Conversations is one client known to use this disco#info item to determine
whether it may send invites.
Matthew Wild <mwild1@gmail.com> [Mon, 10 May 2021 16:50:24 +0100] rev 11548
mod_auth_internal_{plain,hashed}: Use constant-time string comparison for secrets
Matthew Wild <mwild1@gmail.com> [Mon, 10 May 2021 16:44:55 +0100] rev 11547
util.xmppstream: Reduce default xmppstream limit to 1MB
Matthew Wild <mwild1@gmail.com> [Mon, 10 May 2021 16:41:56 +0100] rev 11546
util.set: Add is_set() to test if an object is a set
Matthew Wild <mwild1@gmail.com> [Mon, 10 May 2021 16:24:54 +0100] rev 11545
util.hashes: Add constant-time string comparison (binding to CRYPTO_memcmp)
Matthew Wild <mwild1@gmail.com> [Fri, 07 May 2021 17:03:49 +0100] rev 11544
mod_c2s, mod_s2s, mod_component, mod_bosh, mod_websockets: Set default stanza size limits
c2s/bosh/ws streams will default to 256KB, s2s and components to 512KB.
These values are aligned with ejabberd's default settings, which should reduce
issues related to inconsistent size limits between servers on the XMPP network.
The previous default (10MB) is excessive for any production server, and allows
significant memory usage by even unauthenticated sessions.

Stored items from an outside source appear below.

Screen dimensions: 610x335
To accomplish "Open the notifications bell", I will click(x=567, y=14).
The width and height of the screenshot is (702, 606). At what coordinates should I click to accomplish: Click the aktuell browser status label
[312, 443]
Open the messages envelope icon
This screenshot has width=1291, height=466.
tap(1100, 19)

Matthew Wild <mwild1@gmail.com> [Fri, 07 May 2021 16:41:39 +0100] rev 11543
util.startup: Set more aggressive defaults for GC
Testing has demonstrated that the default GC parameters are not
sufficient to prevent runaway memory growth when running under Lua 5.2
and Lua 5.3.
Setting the GC speed to 500 was tested on Lua versions 5.1->5.4 and did
not display unbounded memory growth.